文献类型：期刊文献

英文题名：Sodium Hydrosulfide Protects Rats from Hypobaric-Hypoxia-Induced Acute Lung Injury

作者：Wang, Renjie[1,2];Ma, Shuhe[1,2];Yang, Jun[1,2];Luo, Kai[1,2];Qian, Qingyuan[2,3];Pan, Jinchao[2,4];Liang, Keke[1,2];Wang, Yihao[2];Gao, Yue[2,5];Li, Maoxing[2,5]

第一作者：Wang, Renjie

通信作者：Gao, Y[1];Li, MX[1];Gao, Y[2];Li, MX[2]

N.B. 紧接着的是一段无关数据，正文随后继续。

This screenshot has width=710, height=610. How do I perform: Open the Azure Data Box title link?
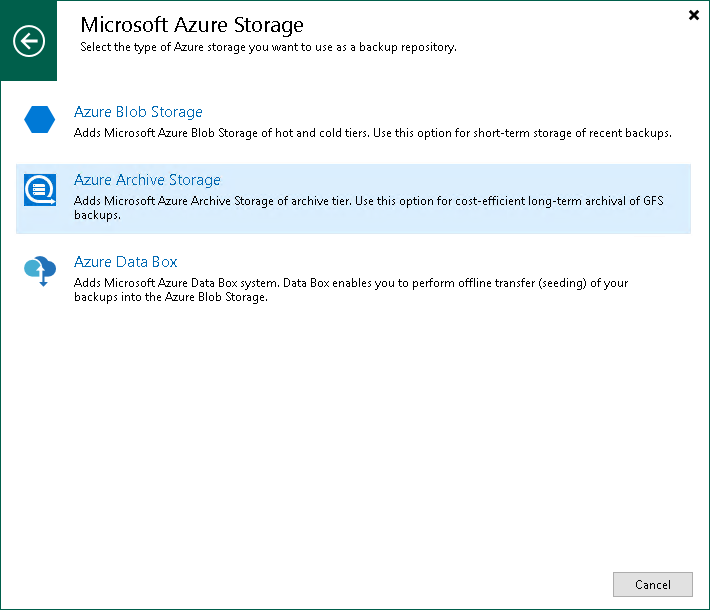(125, 262)
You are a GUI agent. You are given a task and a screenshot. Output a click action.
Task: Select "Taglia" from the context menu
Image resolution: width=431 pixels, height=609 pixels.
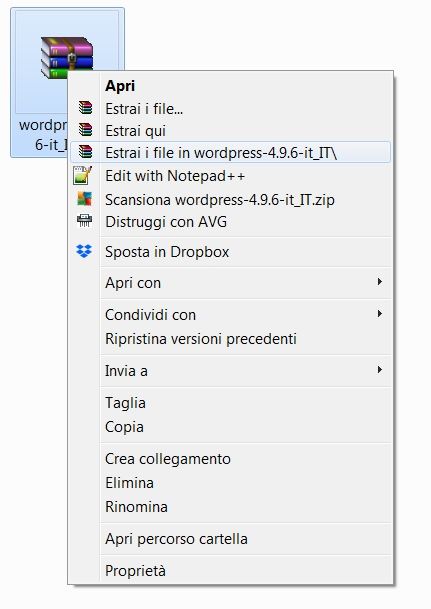pyautogui.click(x=125, y=403)
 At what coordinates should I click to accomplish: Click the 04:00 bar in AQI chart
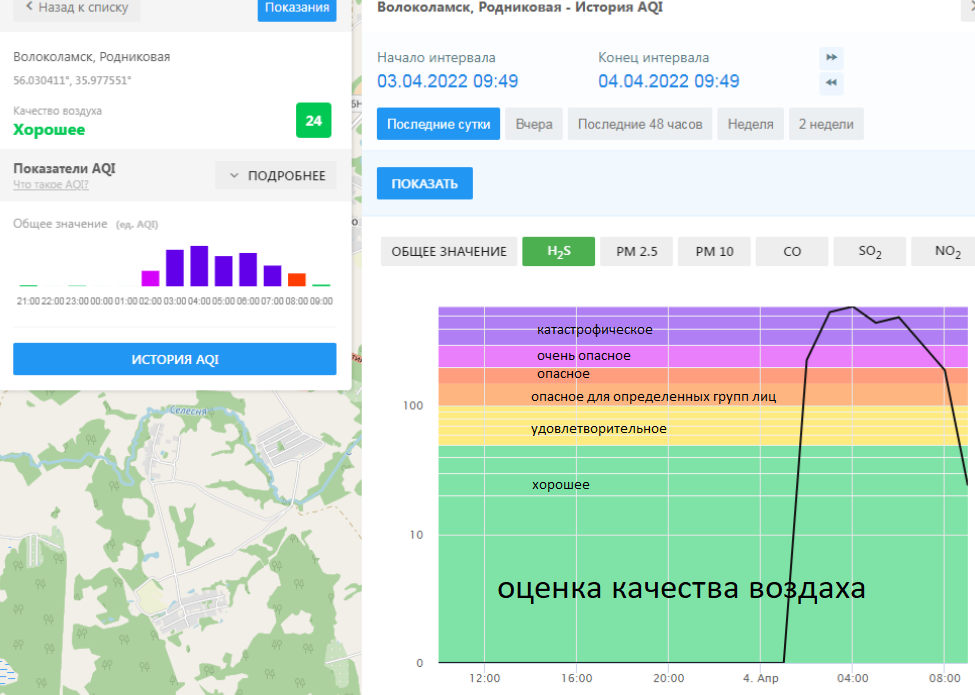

机构：[1]Gansu Univ Chinese Med, Coll Pharm, Lanzhou 730000, Peoples R China;[2]Beijing Inst Radiat Med, Dept Pharmaceut Sci, Beijing 100850, Peoples R China;[3]Lanzhou Univ, Coll Pharm, Lanzhou 730000, Peoples R China;[4]Beijing Univ Technol, Fac Environm & Life, Beijing 100083, Peoples R China;[5]Natl Key Lab Kidney Dis, Beijing 100850, Peoples R China

第一机构：甘肃中医药大学药学院（西北中藏药协同创新中心办公室）

通信机构：[1]corresponding author), Beijing Inst Radiat Med, Dept Pharmaceut Sci, Beijing 100850, Peoples R China;[2]corresponding author), Natl Key Lab Kidney Dis, Beijing 100850, Peoples R China.

年份：2024

卷号：25

期号：19

外文期刊名：INTERNATIONAL JOURNAL OF MOLECULAR SCIENCES

收录：;Scopus(收录号：2-s2.0-85206345562);WOS:【SCI-EXPANDED(收录号:WOS:001332372000001)】；

基金：This project was funded by the Traditional Chinese Medicine Innovation Team and Talent Support Program Project from the National Administration of Traditional Chinese Medicine (Funder Yue Gao, Funding number ZYYCXTDD-202207).

语种：英文

外文关键词：hydrogen sulfide; high-altitude hypoxia; acute lung injury; proteomics; antioxidant; anti-inflammatory; anti-apoptotic

摘要：Hydrogen sulfide (H2S), as a key gas signaling molecule, plays an important role in regulating various diseases, with appropriate concentrations providing antioxidative, anti-inflammatory, and anti-apoptotic effects. The specific role of H2S in acute hypoxic injury remains to be clarified. This study focuses on the H2S donor sodium hydrosulfide (NaHS) and explores its protective effects and mechanisms against acute hypoxic lung injury. First, various mouse hypoxia models were established to evaluate H2S's protection in hypoxia tolerance. Next, a rat model of acute lung injury (ALI) induced by hypoxia at 6500 m above sea level for 72 h was created to assess H2S's protective effects and mechanisms. Evaluation metrics included blood gas analysis, blood routine indicators, lung water content, and lung tissue pathology. Additionally, LC-MS/MS and bioinformatic analyses were combined in performing quantitative proteomics on lung tissues from the normoxic control group, the hypoxia model group, and the hypoxia model group with NaHS treatment to preliminarily explore the protective mechanisms of H2S. Further, enzyme-linked immunosorbent assays (ELISA) were used to measure oxidative stress markers and inflammatory factors in rat lung tissues. Lastly, Western blot analysis was performed to detect Nrf2, HO-1, P-NF-kappa B, NF-kappa B, HIF-1 alpha, Bcl-2, and Bax proteins in lung tissues. Results showed that H2S exhibited significant anti-hypoxic effects in various hypoxia models, effectively modulating blood gas and blood routine indicators in ALI rats, reducing pulmonary edema, improving lung tissue pathology, and alleviating oxidative stress, inflammatory responses, and apoptosis levels.